With a baby on the way in just a few weeks, I have all kinds of thoughts about parenting, but they are difficult to put in words – in part because this is one of the most deeply personal things we do, and also one of the things we have the most inflexible opinions about: in other words, it may not be a productive topic for public discussion. What one person believes is necessary for their children, another person believes is actually immoral (for me this comes up most clearly with economic questions – many people believe that the greatest gift they can give their children is privilege. Needless to say, I do not believe this). And conversations of this sort very quickly and easily, with issues so deeply personal, cause offense.
But one thing I think I can say is that I believe we are in the midst of a revolution in values and mores, one which I am, myself, going to try to resist. The revolution is this: my generation, I am certain, will spend less time involved in the raising of children than any other generation in human history. And the time we spend doing it will probably also mean less to us than it has meant to other generations. This latter part I fear even more than the former. I can force myself to spend time with my kids – but I have seen many parents who are frankly bored by their children, and don’t find it as meaningful as they would have thought. They are happy that there exists an education industry, and a daycare industry, and a vast child entertainment industry.
I hope to resist all these things, and in general I think the greatest satisfactions in life come from taking back the activities that the economic world of specialization is continually trying to take from us. Because in this way we get in touch with archetypal energies inside ourselves, the release of which is a deep source of satisfaction. We can be more than just Man the Worker: we can be Man the Builder, Man the Lover, Man the Priest, Man the Poet, Man the Toolmaker, Man the Finder, Man the Dreamer, Man the Animal, and so much more, if we give those portions of our lives a little sun and space and water.
And just as Man the Son is an archetype that is not just a personal relationship, but an entire stance toward the past, so Man the Father is a stance toward the future. I remember hearing Richard Rohr asking, “What have you really fathered?” and thinking it one of the ways of measuring a life. What life have you really created outside of yourself in the world?

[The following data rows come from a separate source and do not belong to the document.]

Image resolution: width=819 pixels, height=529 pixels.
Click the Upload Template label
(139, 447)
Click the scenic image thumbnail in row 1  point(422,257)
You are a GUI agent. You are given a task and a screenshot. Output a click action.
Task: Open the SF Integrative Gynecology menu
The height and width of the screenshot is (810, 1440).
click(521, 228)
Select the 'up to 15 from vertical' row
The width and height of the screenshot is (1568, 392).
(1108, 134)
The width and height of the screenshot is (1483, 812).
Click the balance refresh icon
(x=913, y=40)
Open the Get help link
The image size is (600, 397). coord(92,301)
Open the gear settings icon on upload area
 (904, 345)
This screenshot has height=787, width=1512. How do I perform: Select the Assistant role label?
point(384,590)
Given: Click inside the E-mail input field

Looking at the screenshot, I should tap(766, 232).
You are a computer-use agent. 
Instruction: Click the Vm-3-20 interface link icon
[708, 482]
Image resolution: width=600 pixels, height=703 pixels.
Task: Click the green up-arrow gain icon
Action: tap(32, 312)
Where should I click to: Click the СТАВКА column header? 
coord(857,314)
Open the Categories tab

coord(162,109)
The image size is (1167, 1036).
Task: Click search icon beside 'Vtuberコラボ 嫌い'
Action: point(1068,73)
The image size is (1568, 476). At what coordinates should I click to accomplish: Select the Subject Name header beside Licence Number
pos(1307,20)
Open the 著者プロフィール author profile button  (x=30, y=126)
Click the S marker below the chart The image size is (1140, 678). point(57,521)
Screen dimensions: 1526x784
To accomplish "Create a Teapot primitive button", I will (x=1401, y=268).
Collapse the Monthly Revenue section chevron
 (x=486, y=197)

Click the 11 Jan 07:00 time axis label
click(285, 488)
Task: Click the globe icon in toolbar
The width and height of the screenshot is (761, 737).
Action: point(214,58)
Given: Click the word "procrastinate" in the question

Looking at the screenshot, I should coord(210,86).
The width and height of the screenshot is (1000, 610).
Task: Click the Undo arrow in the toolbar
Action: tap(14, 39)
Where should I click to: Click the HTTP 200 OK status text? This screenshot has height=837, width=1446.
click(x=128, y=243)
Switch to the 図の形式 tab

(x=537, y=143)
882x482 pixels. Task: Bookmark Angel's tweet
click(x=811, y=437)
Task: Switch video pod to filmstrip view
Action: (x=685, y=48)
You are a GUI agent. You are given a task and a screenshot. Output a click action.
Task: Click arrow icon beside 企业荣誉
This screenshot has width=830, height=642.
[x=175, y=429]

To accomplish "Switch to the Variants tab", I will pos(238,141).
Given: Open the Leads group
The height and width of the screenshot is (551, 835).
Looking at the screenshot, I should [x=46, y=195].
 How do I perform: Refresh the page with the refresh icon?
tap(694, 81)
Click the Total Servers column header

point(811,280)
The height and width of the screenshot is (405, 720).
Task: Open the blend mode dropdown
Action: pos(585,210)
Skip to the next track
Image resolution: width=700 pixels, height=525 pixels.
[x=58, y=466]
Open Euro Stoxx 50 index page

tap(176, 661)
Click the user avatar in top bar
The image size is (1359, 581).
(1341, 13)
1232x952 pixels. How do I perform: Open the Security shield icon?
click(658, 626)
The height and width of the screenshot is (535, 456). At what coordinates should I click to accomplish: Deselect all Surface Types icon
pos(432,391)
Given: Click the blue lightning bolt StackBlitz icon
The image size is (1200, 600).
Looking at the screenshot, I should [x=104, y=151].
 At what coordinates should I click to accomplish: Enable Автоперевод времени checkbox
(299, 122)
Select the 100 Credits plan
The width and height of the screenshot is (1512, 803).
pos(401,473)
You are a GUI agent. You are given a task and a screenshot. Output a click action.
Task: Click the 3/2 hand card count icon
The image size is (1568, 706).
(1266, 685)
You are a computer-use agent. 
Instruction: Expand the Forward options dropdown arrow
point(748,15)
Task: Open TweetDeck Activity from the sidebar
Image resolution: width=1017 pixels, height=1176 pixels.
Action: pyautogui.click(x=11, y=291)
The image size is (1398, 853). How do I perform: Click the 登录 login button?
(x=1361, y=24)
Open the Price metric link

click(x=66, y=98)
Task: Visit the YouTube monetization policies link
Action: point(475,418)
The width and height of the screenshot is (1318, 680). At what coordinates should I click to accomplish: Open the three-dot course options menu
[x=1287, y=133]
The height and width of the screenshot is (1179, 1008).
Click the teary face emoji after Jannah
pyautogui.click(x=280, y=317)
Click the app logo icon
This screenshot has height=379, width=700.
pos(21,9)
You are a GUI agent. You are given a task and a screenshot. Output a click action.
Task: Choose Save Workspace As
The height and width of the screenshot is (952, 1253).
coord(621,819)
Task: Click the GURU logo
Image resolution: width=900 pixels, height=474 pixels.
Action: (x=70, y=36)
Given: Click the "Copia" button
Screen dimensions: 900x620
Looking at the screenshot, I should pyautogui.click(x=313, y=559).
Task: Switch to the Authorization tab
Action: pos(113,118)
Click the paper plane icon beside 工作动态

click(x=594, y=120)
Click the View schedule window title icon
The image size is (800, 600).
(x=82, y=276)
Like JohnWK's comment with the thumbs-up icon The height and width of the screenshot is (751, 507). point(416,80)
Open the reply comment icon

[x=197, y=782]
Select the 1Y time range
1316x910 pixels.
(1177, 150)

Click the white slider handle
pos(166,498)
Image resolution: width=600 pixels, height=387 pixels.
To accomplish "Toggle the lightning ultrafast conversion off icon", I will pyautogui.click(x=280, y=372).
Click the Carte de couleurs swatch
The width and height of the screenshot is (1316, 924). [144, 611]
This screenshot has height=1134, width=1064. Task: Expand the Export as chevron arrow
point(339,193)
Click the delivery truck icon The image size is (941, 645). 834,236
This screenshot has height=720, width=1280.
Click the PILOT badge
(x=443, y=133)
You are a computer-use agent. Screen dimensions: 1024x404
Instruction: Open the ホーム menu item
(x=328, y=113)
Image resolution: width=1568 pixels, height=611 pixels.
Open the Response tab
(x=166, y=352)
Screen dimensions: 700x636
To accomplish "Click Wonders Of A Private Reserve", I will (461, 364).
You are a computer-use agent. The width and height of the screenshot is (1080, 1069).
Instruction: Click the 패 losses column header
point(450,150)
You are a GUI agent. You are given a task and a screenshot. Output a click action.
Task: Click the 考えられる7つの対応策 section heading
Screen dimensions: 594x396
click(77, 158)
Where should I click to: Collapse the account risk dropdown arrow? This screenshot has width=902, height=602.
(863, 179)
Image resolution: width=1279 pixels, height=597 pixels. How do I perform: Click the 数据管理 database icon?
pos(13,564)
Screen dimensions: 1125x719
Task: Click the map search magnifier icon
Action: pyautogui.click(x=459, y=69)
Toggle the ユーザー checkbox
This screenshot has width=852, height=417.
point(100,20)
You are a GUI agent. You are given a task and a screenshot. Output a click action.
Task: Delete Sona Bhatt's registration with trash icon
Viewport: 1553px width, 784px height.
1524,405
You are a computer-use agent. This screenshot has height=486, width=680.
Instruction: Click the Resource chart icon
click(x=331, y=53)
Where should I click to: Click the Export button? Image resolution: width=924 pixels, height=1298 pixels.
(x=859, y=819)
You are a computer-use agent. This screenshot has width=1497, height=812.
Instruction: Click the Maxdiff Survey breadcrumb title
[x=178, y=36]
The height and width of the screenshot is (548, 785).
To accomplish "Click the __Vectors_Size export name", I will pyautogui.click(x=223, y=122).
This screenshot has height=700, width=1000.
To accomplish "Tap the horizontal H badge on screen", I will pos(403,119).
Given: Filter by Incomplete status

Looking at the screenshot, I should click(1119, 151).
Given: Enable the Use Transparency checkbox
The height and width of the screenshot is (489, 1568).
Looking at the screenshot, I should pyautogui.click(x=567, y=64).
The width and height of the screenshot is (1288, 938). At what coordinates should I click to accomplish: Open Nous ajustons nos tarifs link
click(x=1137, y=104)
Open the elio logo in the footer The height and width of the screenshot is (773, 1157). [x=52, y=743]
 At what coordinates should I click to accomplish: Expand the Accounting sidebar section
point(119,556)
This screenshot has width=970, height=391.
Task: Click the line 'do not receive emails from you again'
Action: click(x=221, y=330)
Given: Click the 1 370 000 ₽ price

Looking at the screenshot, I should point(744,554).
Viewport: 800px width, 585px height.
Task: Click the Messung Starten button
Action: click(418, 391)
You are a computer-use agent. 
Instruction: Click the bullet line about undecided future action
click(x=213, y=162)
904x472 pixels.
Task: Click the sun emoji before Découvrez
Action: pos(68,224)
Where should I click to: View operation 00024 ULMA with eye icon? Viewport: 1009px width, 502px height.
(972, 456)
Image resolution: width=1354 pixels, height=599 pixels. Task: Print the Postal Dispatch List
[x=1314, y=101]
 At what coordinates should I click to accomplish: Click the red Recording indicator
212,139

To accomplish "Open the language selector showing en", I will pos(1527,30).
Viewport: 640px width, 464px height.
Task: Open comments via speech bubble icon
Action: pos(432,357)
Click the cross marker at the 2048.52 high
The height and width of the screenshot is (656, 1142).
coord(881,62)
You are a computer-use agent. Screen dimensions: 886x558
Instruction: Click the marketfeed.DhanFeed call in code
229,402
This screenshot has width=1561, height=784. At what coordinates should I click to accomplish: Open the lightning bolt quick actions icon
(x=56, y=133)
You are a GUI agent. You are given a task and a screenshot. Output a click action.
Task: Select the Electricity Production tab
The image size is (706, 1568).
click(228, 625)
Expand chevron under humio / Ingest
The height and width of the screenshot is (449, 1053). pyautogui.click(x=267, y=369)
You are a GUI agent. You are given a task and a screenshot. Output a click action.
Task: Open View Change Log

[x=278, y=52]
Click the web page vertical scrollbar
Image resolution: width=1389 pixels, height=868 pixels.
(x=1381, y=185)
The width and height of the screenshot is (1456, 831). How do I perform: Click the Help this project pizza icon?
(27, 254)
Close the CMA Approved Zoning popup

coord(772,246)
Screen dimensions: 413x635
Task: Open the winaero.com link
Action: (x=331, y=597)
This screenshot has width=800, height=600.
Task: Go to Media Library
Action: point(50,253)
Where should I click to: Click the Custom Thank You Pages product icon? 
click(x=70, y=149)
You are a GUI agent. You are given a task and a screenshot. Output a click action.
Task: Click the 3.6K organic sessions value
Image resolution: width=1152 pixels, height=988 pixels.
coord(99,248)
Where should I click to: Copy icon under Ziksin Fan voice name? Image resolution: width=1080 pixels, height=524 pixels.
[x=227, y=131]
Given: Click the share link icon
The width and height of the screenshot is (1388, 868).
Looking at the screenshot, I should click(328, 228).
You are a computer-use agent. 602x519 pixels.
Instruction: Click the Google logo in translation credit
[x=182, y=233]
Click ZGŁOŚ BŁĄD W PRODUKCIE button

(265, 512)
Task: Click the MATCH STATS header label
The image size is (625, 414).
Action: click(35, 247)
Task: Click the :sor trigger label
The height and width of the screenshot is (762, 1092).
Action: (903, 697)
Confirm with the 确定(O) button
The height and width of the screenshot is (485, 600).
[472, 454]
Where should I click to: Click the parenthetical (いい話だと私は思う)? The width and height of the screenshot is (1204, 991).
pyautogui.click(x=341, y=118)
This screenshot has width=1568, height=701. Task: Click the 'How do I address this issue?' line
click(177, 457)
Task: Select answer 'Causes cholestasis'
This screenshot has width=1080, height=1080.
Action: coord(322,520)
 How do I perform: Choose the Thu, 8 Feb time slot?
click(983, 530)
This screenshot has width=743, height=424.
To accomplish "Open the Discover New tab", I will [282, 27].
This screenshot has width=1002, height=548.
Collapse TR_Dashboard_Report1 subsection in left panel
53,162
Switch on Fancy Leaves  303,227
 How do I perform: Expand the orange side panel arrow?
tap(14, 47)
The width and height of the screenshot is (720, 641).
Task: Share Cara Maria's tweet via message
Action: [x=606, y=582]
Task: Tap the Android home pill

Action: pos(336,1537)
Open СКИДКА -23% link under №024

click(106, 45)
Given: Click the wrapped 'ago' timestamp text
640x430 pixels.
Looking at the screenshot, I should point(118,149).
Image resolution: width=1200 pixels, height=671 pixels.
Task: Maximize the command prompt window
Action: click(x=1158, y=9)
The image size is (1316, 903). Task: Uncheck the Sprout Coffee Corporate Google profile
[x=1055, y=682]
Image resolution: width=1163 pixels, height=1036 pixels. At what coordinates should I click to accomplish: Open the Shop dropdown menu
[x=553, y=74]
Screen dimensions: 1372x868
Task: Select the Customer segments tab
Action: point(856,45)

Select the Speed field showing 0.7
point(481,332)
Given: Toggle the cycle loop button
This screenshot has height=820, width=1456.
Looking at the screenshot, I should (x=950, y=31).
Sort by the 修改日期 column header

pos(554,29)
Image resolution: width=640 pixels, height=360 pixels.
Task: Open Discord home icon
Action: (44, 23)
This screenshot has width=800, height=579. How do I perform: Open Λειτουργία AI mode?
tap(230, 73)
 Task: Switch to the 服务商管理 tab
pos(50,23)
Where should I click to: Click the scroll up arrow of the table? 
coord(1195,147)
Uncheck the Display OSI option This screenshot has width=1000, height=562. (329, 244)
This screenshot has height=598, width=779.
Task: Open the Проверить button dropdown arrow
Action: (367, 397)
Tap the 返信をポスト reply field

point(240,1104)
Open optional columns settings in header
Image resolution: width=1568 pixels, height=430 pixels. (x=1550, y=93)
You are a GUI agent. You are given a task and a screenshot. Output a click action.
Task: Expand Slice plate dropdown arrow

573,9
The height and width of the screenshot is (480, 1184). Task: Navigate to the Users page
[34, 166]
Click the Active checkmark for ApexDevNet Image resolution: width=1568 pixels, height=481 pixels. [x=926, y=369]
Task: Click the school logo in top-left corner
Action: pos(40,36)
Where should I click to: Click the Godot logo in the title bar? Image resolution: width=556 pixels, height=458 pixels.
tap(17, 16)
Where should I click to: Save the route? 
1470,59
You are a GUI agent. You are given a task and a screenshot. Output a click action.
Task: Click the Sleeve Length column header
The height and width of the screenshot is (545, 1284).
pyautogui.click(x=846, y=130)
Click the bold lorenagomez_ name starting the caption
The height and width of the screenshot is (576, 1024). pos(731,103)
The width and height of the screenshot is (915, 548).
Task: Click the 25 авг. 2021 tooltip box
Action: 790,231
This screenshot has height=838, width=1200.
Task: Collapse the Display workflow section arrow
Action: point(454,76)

As I say, I am full of these questions right now. But one piece of this resistance to economic specialization, and an attempt to vindicate the importance of parenthood, I see in the work of my friend Amber Scorah. This past summer her family suffered a terrible tragedy, and she has been transforming the grief from that event into an attempt to give parenthood in America at least the kind of protections it has in other wealthy countries, by seeking more robust parental-leave laws. It will be an uphill battle in a place which considers its main business to be business, but we will see what happens. I think the more likely option is that high-end companies will continue to improve their parental leave policies, but a single law will be difficult to enforce across the country. For Amber’s story, see her beautiful piece in yesterday’s New York Times’ blog.
I consider legislation of this sort one small part of a broader cultural effort to reclaim the dignity of parenthood. For people who work in the kind of companies which really can have better parental leave policies, I think this is a fight worth fighting.